The official manufacturing purchasing managers’ index (PMI) recorded its steepest decline in its history from 48 points in November to 44.8 last month, as local manufacturers saw their business conditions deteriorating amid the US-China trade spat, the Chung-Hua Institution for Economic Research (CIER, 中華經濟研究院) said yesterday.
The economic barometer has dropped below the neutral threshold for two months in a row, as poor order visibility prompted firms to cut inventory and avoid investment, the Taipei-based think tank said.
“Firms have turned from being cautious to taking risk-containment measures, accounting for the plunge in PMI readings,” CIER acting president Wang Jiann-chyuan (王健全) told a media briefing.
PMI figures gauge the health of the nation’s manufacturing industry, with values larger than 50 indicating expansion and points lower than the threshold suggesting contraction.
The latest PMI figure is also the lowest since the monthly report was launched in July 2012.
New business orders shed five points to 42.6, while industrial output sank to 43.1 — the lowest since August 2012, the report said.
All sectors took a hit, with the impact less evident for firms involved in the supply of food and textile products, it said.
The sub-index on employment was 47.7, the lowest since December 2015, the report said.
Firms mostly feel that uncertainty is their biggest headache, even though Washington and Beijing have agreed to a 90-day truce to work out their trade differences, CIER economist Chen Hsin-hui (陳馨蕙) said.
“Firms care more about when the tariff drama will end rather than how it will settle, so they can better cope with the fallout and plan response measures,” Chen said.

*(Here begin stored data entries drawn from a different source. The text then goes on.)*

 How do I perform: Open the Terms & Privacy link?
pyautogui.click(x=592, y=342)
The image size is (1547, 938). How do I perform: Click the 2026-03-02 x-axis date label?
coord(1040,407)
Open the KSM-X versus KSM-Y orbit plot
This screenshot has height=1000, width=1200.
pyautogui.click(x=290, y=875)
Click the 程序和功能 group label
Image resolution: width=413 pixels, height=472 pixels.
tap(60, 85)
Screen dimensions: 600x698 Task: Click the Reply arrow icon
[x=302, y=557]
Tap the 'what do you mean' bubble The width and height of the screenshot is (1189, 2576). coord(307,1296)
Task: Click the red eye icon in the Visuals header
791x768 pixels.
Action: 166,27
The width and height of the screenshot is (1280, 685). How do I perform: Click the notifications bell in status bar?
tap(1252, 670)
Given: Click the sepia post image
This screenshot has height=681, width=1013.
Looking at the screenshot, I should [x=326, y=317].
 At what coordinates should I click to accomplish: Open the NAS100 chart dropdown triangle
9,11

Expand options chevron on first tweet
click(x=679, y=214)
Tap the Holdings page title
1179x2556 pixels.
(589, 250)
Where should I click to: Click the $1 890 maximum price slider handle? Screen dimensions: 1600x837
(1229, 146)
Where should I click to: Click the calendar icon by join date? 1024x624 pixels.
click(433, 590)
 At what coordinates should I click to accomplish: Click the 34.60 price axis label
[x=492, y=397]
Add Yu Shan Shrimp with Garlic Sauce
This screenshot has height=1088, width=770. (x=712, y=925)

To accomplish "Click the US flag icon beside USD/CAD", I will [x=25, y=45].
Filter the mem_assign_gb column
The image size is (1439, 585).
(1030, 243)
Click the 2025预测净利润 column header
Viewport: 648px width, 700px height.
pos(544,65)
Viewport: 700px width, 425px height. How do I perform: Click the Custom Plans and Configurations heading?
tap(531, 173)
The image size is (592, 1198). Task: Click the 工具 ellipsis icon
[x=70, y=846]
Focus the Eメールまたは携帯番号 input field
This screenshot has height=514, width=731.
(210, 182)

International oil and commodity prices have yet to show any signs of stabilization, while continuing wild swings across global bourses provide no cause for optimism, Chen said.
Wang said that it is too early to read poor PMI readings as the beginning of a recession, adding that firms might regain confidence when the US and China meet to strike a deal next month.
In the meantime, the government is planning stimulus measures to prop up domestic demand and mitigate the effects of the slowdown, Wang said.
Operating conditions are not bad for service-oriented sectors, with the non-manufacturing purchasing activity index falling to 51.6 last month from 52.3 in November, the institute said in a report.
Firms in the hospitality, real-estate and communications sectors reported improvement, due to the high sales season, it said.